Pétrole et industrie
Prenons l’exemple de l’industrie. Historiquement, elle vise à massifier la production pour réduire les coûts et offrir une indépendance économique. Grâce aux énergies fossiles, notamment le pétrole, les industriels développent des outils puissants, produisent à grande échelle et délocalisent dans des zones du monde à faible coût. Ce modèle capitaliste, dominant depuis la fin des années 1970, montre ses limites, notamment depuis la crise du Covid-19, qui a révélé la fragilité des chaînes d’approvisionnement mondialisées. Pourtant, nous restons enfermés dans ce système. Un système qui défend certes le pouvoir d’achat des consommateurs, mais demeure extrêmement destructeur pour l’environnement et peu soucieux des générations futures. Ne mettons pas tout le monde dans le même sac : certaines entreprises et associations visionnaires agissent activement afin de pousser le système à réduire sa dépendance au pétrole.
Revenir à une production exclusivement locale est irréaliste dans un monde qui s’approche des 10 milliards d’habitants, c’est certain. Il s’agit donc de faire des choix collectifs, à l’échelle nationale, européenne ou mondiale. Quelles priorités voulons-nous donner à nos vies ? Comment assurer un avenir viable sans compromettre l’environnement ? Souvenons-nous aussi que la planète « survivra » sans nous. L’inverse n’est pas vrai !
C’est là que les choses se compliquent, surtout dans des pays comme la France, où l’industrie s’est effondrée depuis 40 ans. Un pays dans lequel le modèle social est sous pression financière et où les déficits atteignent des niveaux abyssaux. Que devons-nous préserver en priorité ? Quel mode de vie voulons-nous adopter ?
Sortir des énergies fossiles est donc bien plus qu’une simple contrainte technique ou économique. Elles sont partout. Supprimer les énergies fossiles, c’est remettre en question les plastiques qui envahissent notre alimentation, nos transports, nos vêtements, nos bâtiments. Le pétrole ne sert pas qu’à alimenter nos voitures : il structure toute notre société. Dès lors, la transition énergétique (de l’industrie notamment) ne peut être envisagée sans une transformation radicale de notre modèle économique et de notre rapport au monde.

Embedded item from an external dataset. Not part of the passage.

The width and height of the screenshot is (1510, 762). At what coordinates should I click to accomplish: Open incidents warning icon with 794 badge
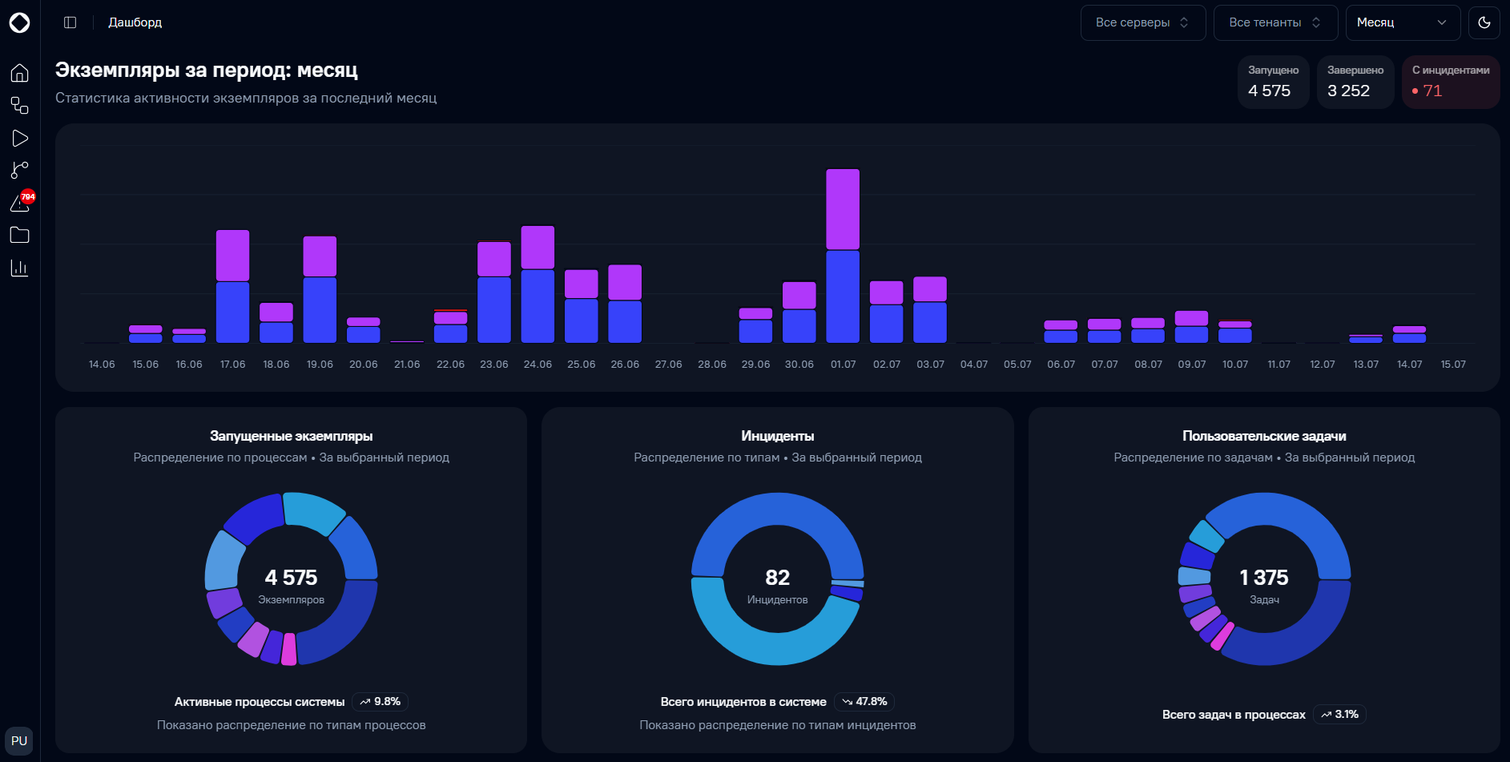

Impossible d’exiger de l’industrie qu’elle modifie ses modèles économiques, ses chaînes de production et d’approvisionnement si, en amont, aucun changement de paradigme n’est envisagé, préparé et financé. Sortir du pétrole, réindustrialiser un pays, réussir une transition énergétique ne relèvent pas simplement d’une série de défis techniques, mais bien d’un choix de valeurs et de priorités. Quel sens voulons-nous donner au monde ? Quelle société souhaitons-nous bâtir ? Quelles industries conserver et comment les accompagner dans cette mutation ?
Ce défi est loin d’être gagné. Partout, notamment aux États-Unis, un vent libéral et populiste souffle fort, prônant le retrait de l’État et réduisant ainsi les capacités d’action collective. Il y a de quoi s’inquiéter. Depuis plus d’un demi-siècle, les scientifiques alertent sur la nécessité de transformer le modèle occidental de production, mais la classe politique s’est discréditée par son inaction. Pendant ce temps, les acteurs privés ont pris un pouvoir considérable et définissent eux-mêmes les règles, sans véritable souci des conséquences pour les générations futures.
Faut-il attendre un grand effondrement pour que nous reconstruisions une relation au monde plus équilibrée et résiliente ? Probablement. Et c’est bien là le plus triste.